THE PRESENT Of late however, models to develop this intriguing piece of real estate have been distinctly less birdbrained than those claiming that the 48 kilometre long structure is man-made!

Since 1956, India’s government mooted multiple projects to enable mariners to navigate the notoriously shallow waters of the Palk Strait, which necessitate vessels from West to East circumnavigating Sri Lanka – a detour of 400 nautical miles and waste of 30 shipping hours.

Such plans built on 18th century geographer Major James Rennell’s proposal that “a navigable passage could be maintained by dredging” the strait of Rameswaram – it was rejected on the grounds that the idea came from a mere junior colonial officer.

A series of more detailed marine surveys offered a succession of Indian governmental committees fodder for further proposed projects spanning the gamut from alignments of a canal project, through carving out land-based passages to creating a channel for ships across the Palk Strait by dredging the shallow ocean floor near Dhanushkodi at India’s southernmost tip – the controversial and politically sensitive Sethusamudram Shipping Canal Project of 2005.

Today, the talk of the town is a proposed land route to be built along Adam’s Bridge – also known as Rama’s Bridge (Rama Setu), which is an allusion to the legendary virtuous prince of India, who crossed the channel using a makeshift construction engineered by Hanuman’s mythical ‘monkey army’ to rescue his wife Sita from Ravana the villainous ‘demon king of Lanka– a narrative in the ancient Sanskrit epic Ramayana.  

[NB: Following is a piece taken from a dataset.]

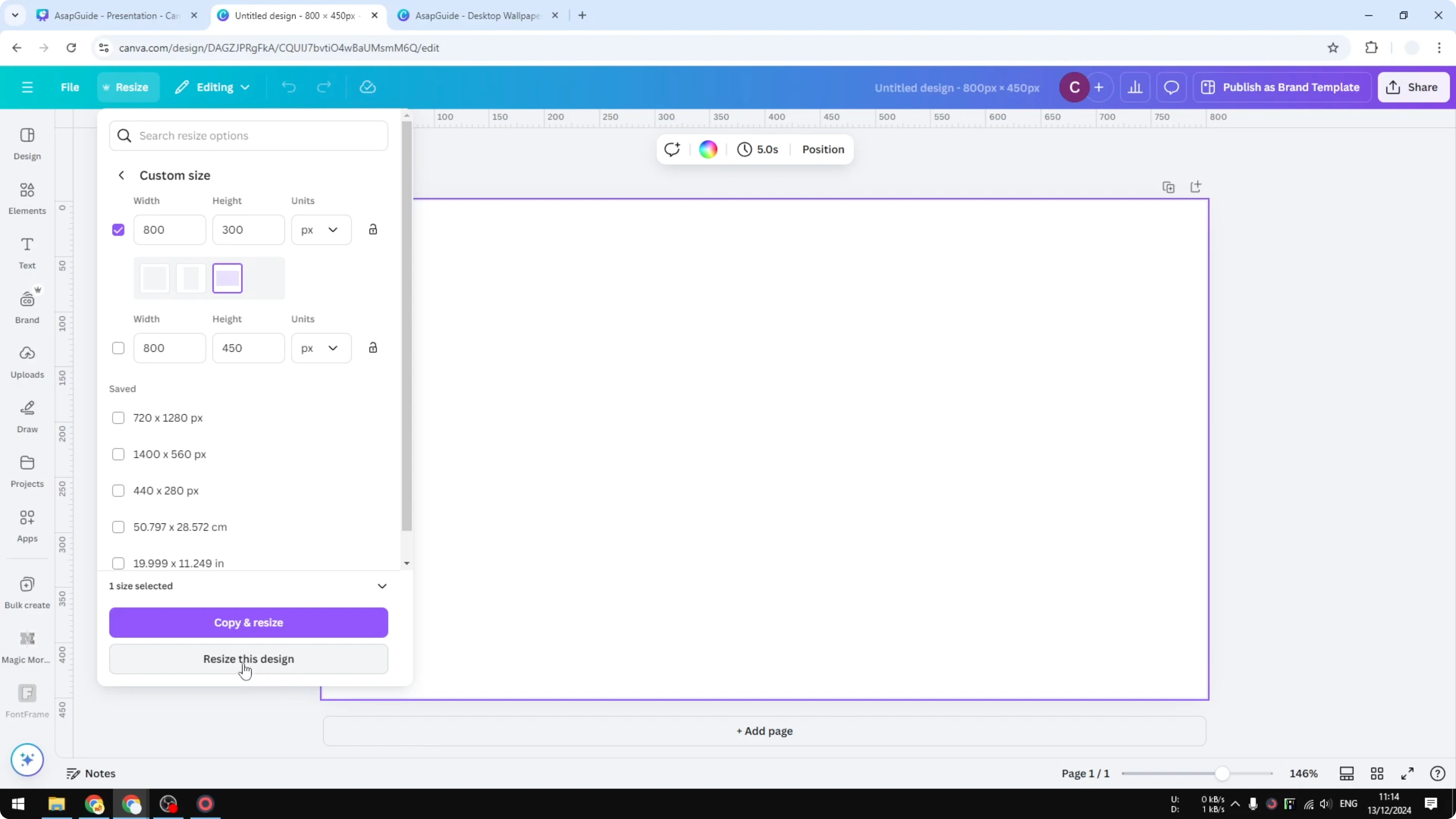Image resolution: width=1456 pixels, height=819 pixels.
Task: Open the Editing mode dropdown
Action: 212,87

THE FUTURE Whether Sri Lanka fully realises it or not yet, the economy of an ailing island nation stands poised to gain from such a reinvigorated connectivity between typically ambivalent neighbours.

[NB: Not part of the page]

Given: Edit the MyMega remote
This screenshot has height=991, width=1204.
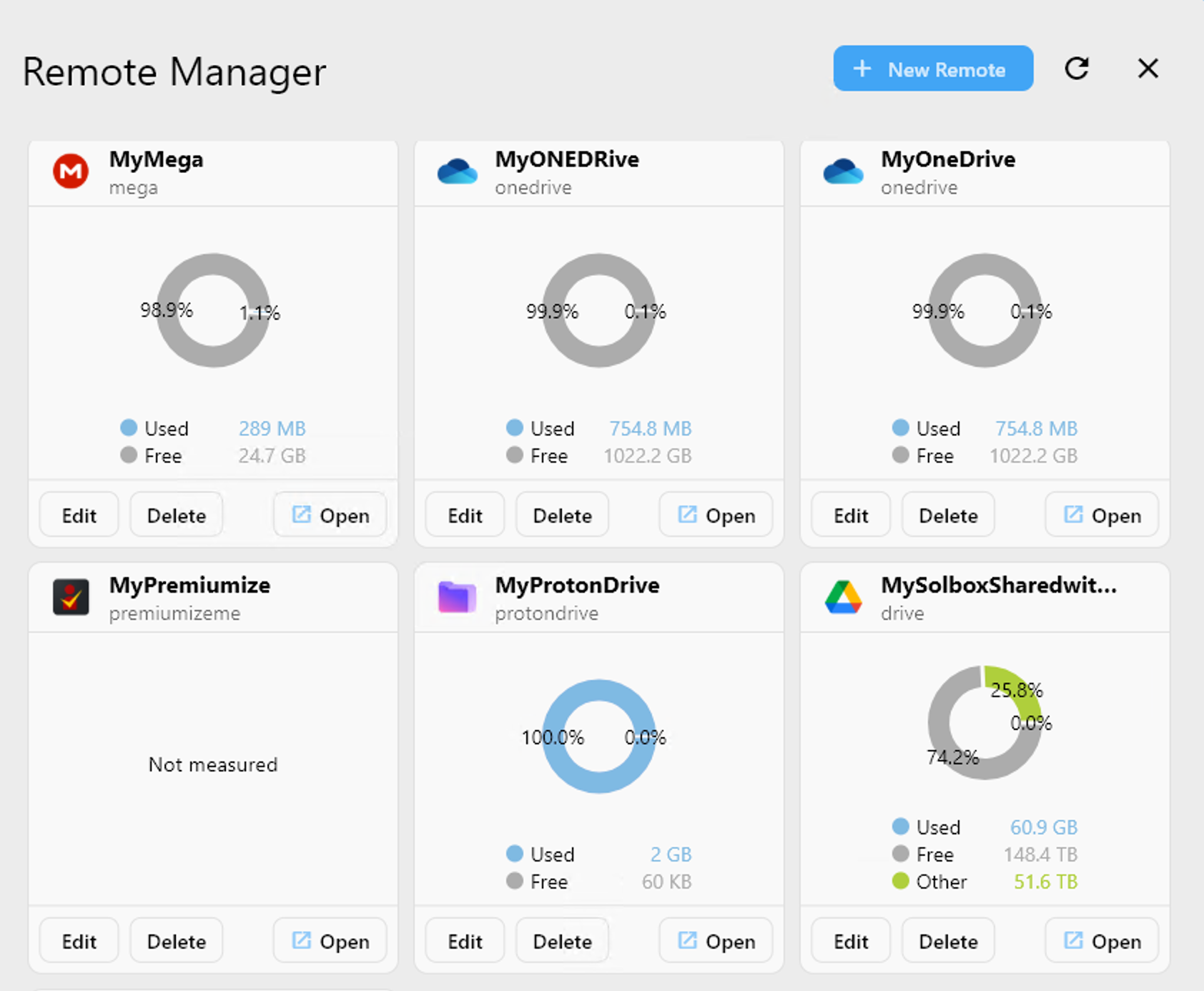Looking at the screenshot, I should pos(79,515).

This too from more than merely capitalising on the Rama-Ravana nexus to boost substantially a projected US$ 1.5 billion, 1.5 million visitor tourism industry that already rakes in not insignificant shekels from Ramayana-based travel, and adventure offerings at a host of sites from Sithawaka and Sita Eliya through Rumassala to Ravana Ella (a.k.a. Ella). 

For one, the proposed multipurpose connectivity conduit will allow Sri Lanka to access the booming multimillion-dollar vehicle manufacturing assemblies of Tamil Nadu.

This is only one of many thriving industries in the southern region of the potentially lucrative subcontinent to which global production networks (GPNs) are moving as India becomes another major cog in the regional GPN arena for raw materials, finished products and trade.

For another, the construction of a multifaceted land bridge would boost general, modern, high frequency trade models and volumes between the two countries, by signing comprehensive economic partnership agreements (CEPAs) that build on the back of a strengthened transportation and logistics sector, which in turn would ride more smoothly and efficiently on lowered transport costs associated with proximity.

THE ETERNAL Amid an emerging modernity, a world-renowned Swiss psychologist once had a dream in which the region associated with Sri Lanka’s symbiotic link to India comprised a ‘stairway to heaven.’

As our postmodern age progresses, and virtual intelligence and AI tools such as ChatGPT take over the role played by visionaries like C. J. Jung who envisioned humanity’s future, Sri Lanka likewise needs to come into its own through a clearer and sharper understanding of its unique position on the geopolitical stage.